Top of The input

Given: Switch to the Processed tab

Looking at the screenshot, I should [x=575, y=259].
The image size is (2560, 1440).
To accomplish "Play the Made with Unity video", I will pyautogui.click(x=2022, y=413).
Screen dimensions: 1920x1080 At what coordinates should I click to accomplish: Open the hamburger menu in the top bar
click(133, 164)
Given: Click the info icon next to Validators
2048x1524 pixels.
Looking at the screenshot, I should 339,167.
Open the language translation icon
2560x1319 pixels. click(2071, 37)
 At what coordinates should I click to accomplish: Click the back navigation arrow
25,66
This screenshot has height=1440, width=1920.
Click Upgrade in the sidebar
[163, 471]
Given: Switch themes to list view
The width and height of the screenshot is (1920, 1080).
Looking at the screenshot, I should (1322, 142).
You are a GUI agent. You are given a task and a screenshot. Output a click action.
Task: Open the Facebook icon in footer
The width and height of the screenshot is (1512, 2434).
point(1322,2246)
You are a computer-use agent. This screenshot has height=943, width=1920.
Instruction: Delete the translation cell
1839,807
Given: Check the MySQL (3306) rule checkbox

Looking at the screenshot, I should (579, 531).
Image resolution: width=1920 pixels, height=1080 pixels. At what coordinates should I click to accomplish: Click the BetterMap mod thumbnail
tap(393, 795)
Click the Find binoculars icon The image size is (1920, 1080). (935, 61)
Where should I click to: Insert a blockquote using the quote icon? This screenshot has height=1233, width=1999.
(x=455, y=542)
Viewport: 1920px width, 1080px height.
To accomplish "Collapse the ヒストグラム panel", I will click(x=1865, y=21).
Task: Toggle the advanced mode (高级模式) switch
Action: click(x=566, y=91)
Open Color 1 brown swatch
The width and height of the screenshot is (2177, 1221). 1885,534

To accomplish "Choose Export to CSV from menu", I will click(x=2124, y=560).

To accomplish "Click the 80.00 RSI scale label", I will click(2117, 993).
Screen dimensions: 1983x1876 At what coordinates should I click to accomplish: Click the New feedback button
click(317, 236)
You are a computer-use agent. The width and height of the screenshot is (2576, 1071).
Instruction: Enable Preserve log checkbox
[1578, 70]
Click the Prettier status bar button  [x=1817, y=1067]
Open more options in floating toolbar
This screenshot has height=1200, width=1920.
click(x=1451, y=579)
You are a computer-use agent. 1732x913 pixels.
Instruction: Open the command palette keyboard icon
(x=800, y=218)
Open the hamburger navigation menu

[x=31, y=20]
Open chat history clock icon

Bottom of The input

- [Task details] For every line of the material that holds the word "agent", make a copy.

- [Solution to this problem]
You are a GUI agent. You are given a task and a screenshot. Output a click action.
You are a computer-use agent. This screenshot has height=943, width=1920.
You are a computer-use agent. The width and height of the screenshot is (2576, 1071).
You are a computer-use agent. 1732x913 pixels.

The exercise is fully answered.